There’s no need to embellish too much with a story like the Blanchard murder. No need to try to out-strange the truth with more fiction. That’s what the Lifetime movie does, poorly. The Act does some good with its tweaks, however. Sevigny and Robb’s mother and daughter duo offer a more grounded counterpart literally on the other side of the fence (well, the street) from Arquette and King’s craziness. The fact that we never really see Sevigny’s character interact with her other children is key to her and Robb’s purpose. Their familiar parent-child drama might seem cliche if they were off in their own movie, but that normalcy provides a necessary contrast here, as well as a reminder that we’re seeing something taking place in the real world.
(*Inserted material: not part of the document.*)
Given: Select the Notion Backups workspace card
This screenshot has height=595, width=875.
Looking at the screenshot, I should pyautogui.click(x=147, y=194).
Gypsy Rose and Dee Dee reside in a fantasy land of their own creation. The daughter is encouraged in her obsession with Disney and princesses and fairy tales by a mother who doesn’t even recognize the irony that she’s herself filling the role of a kind of wicked matriarch. No need for an evil poison-bearing adoptive guardian or step-parent when your real mom is so literally toxic. Hopefully, there’s more depth, though, to Gypsy Rose’s supposed prince charming, Nicholas Godejohn, who is so far (with only the first five episodes available to the press for review) perfectly awkward as portrayed by Calum Worthy (American Vandal, Bodied) but will need to be more than just cringeworthily odd as his part grows toward mother-slayer.
Either way, though, I’m more interested in seeing how King plays her character in relation to that secret online boyfriend’s titular act in an effort to give Gypsy Rose a happily ever after. The actress has done a terrific job playing the manipulated innocent daughter with a dichotomous personality of mostly feigned innocence clashing against newfound maturity, and now she has to add her own manipulative streak, which will be matched with a whole new sort of innocence act, in her defense as the blameless victim of extreme child abuse. An argument used in considering the real Gypsy Rose’s circumstances of guilt. If done right, King should, by series end, leave us unsure of what to think of Gypsy Rose and her fate.
Given the existence of not just the sufficiently shocking Mommy Dead and Dearest but also another documentary released last year (Gypsy’s Revenge, which I have not seen), what is the need for the drawn-out dramatized version of the events as depicted in The Act? Aside from milking some of the more astonishing parts of the story for a cliffhanger effect — of course, the fact that Gypsy Rose could walk is the reveal at the very end of the first episode (this isn’t a spoiler so much as it’s the premise of the show) — and laying into the tension of the built-out scenes where the two main characters are in direct conflict or secretly betraying the other is compelling television, especially with actresses who can play the required range of behaviors. As long as The Act steers straight as far as sticking to the truth, the show will be as confounding and entertaining as it needs to be.